The third step is data cleaning, which consists of eliminating irrelevant information, duplicate or corrupt data, possible and definitive cases of Protected Health Information (PHI), and correcting errors or inconsistencies in the data. This step is critical to ensure the quality of the data used to train the AI model, remember “bad data in, bad data out” [1-3].
The fourth step is data organization, a process that involves the classification of medical images based on predetermined criteria, such as image type, clinical characteristics, age, gender, and demographic data, among others the main objective here is to facilitate and streamline the AI model training process [1].
Finally, the fifth step is data pre-processing, which includes the application of image processing techniques, such as segmentation, edge detection, and normalization, among others. These techniques aim to improve the quality of the images and prepare them to be used in AI model training, maximizing the quality and effectiveness of the results obtained. Data preparation for the implementation of AI in medical images has been the subject of several recent studies, which reinforce the relevance of this step to ensure the effectiveness and reliability of AI models applied in the medical industry. Several works have shown that inappropriate data preparation can lead to inaccurate results and to failures in the detection of medical anomalies [1-3]. Moreover, given the intricacy of medical imaging data, which encompases information from various modalities (such as CT, MRI, and X-Ray) and heterogeneous formats, presents a significant obstacle in readying this data for training AI models. The absence of standardization in image acquisition protocols and formats, coupled with the considerable amount of data within each image, renders the selection and organization of data a multifaceted process susceptible to errors. In addition, the need to safeguard patient data privacy and security poses a further challenge when preparing data for AI implementation in medical imaging [4,5].
In order to successfully implement AI in medical imaging, appropriate techniques must be developed for secure data storage and sharing, and ethical and legal regulations governing data usage must be followed. Although there are challenges, recent studies have demonstrated that proper data preparation is critical for success. To maximize the quality and effectiveness of AI models used in healthcare, it is necessary to create efficient tools and techniques for preparing medical image data. Therefore, it is important to understand the available techniques and tools for this preparation, as well as the potential challenges that may arise.
References:
Huang Y, et al. Preparation of medical image data for machine learning: A review. Engineering. 2021;7(4):364-73.

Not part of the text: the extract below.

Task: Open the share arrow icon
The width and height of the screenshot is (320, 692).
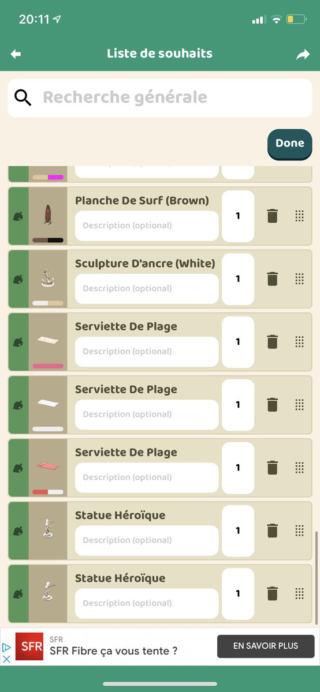Action: pos(303,54)
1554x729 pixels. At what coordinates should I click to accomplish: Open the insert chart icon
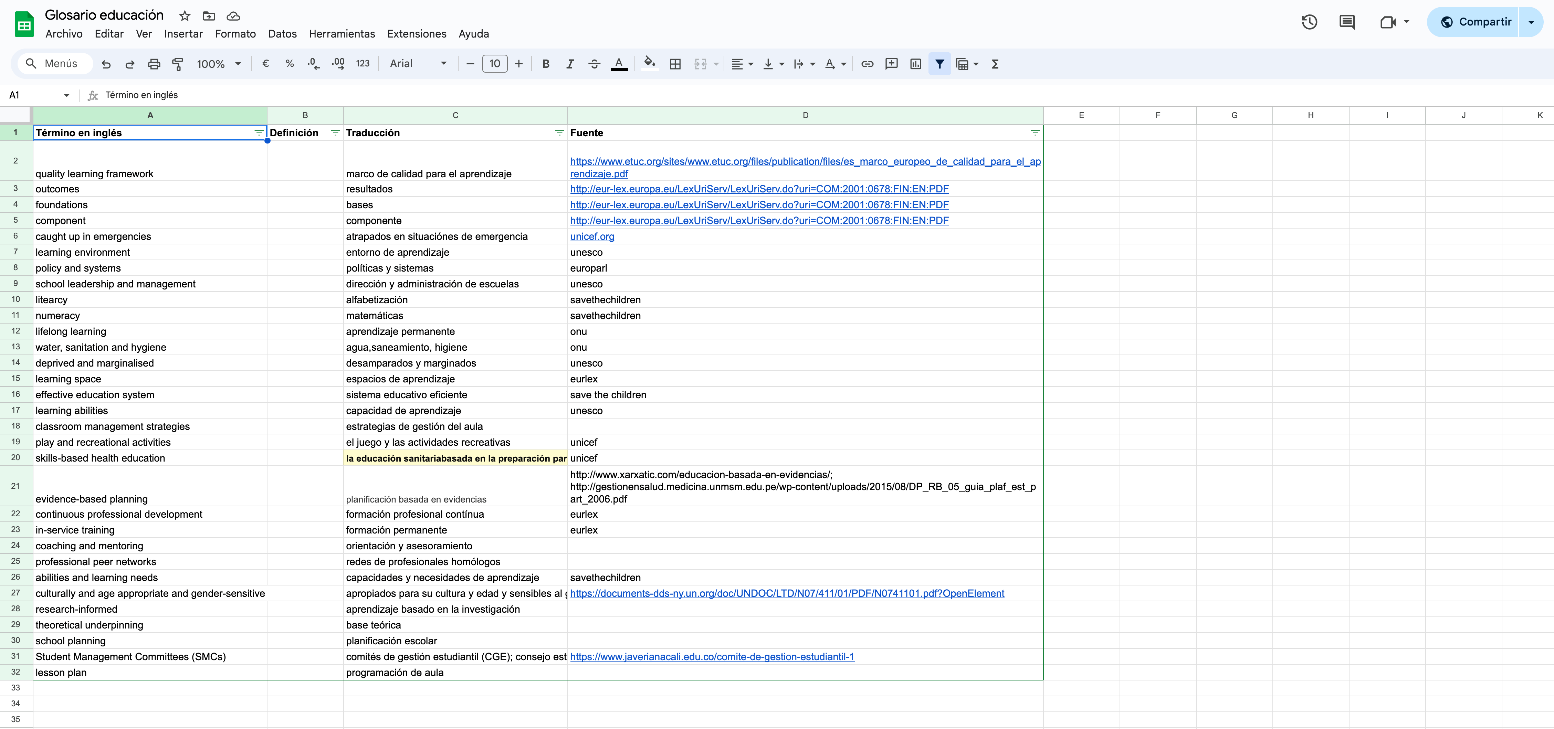(915, 64)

Raza S, et al. A review on pre-processing techniques for medical image analysis using deep learning. Neurocomputing. 2020;396:361-78.

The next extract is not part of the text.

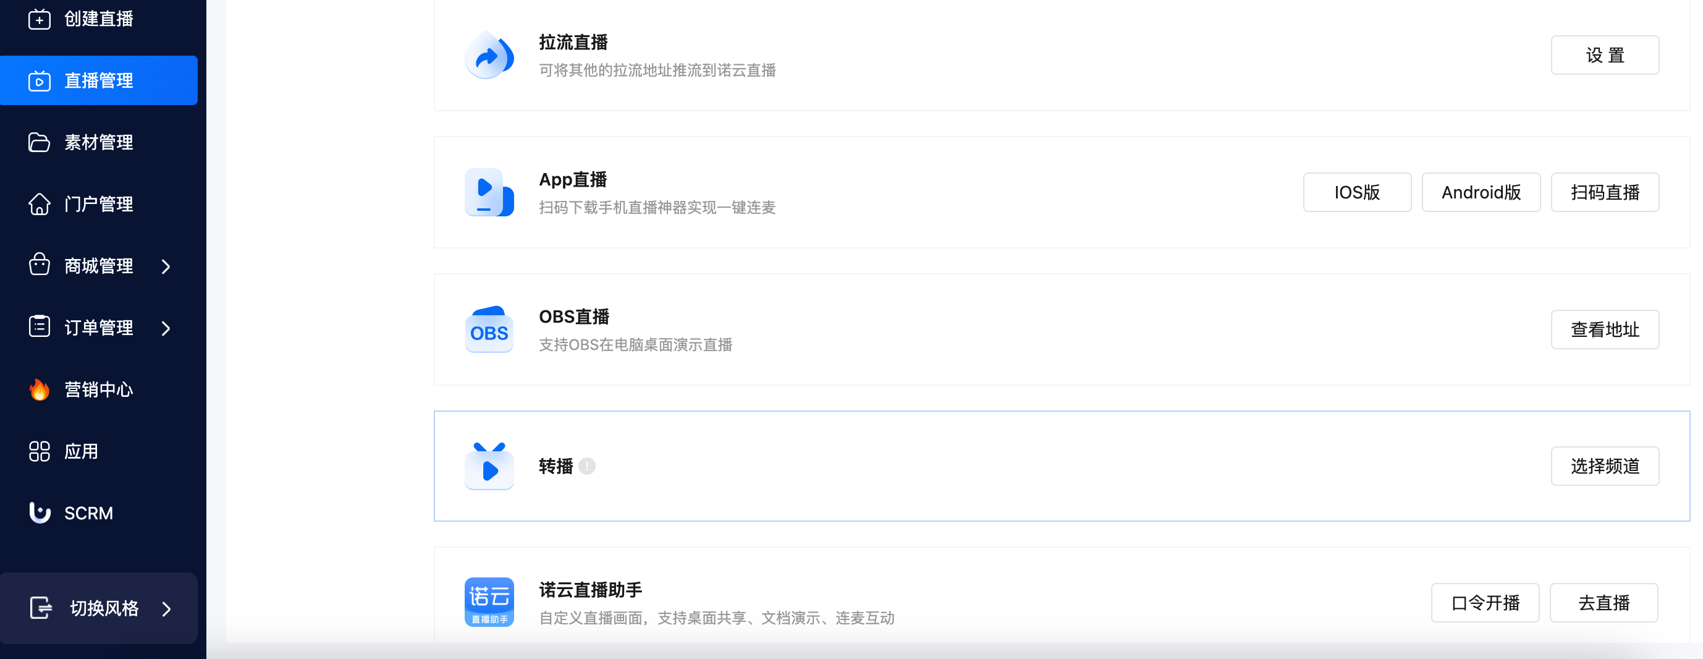Click the OBS直播 icon
The image size is (1703, 659).
489,330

Chartrand G, et al. Deep learning: a primer for radiologists. Radiographics. 2017;37(7):2113-31.
Hosny, A., Parmar, C., Quackenbush, J., Schwartz, L. H., & Aerts, H. J. (2018). Artificial intelligence in radiology. Nature Reviews Cancer, 18(8), 500-510.
Kim, J., Park, S.H., & Lee, K. (2020). Current status and future prospects of artificial intelligence in radiology: a review. Annals of translational medicine, 8(8).
Nair, A., Gavrielides, M. A., & Sahiner, B. (2020). Artificial intelligence in medical imaging: Lessons learned from challenges in data annotation. Journal of magnetic resonance imaging, 52(6), 1611-1623.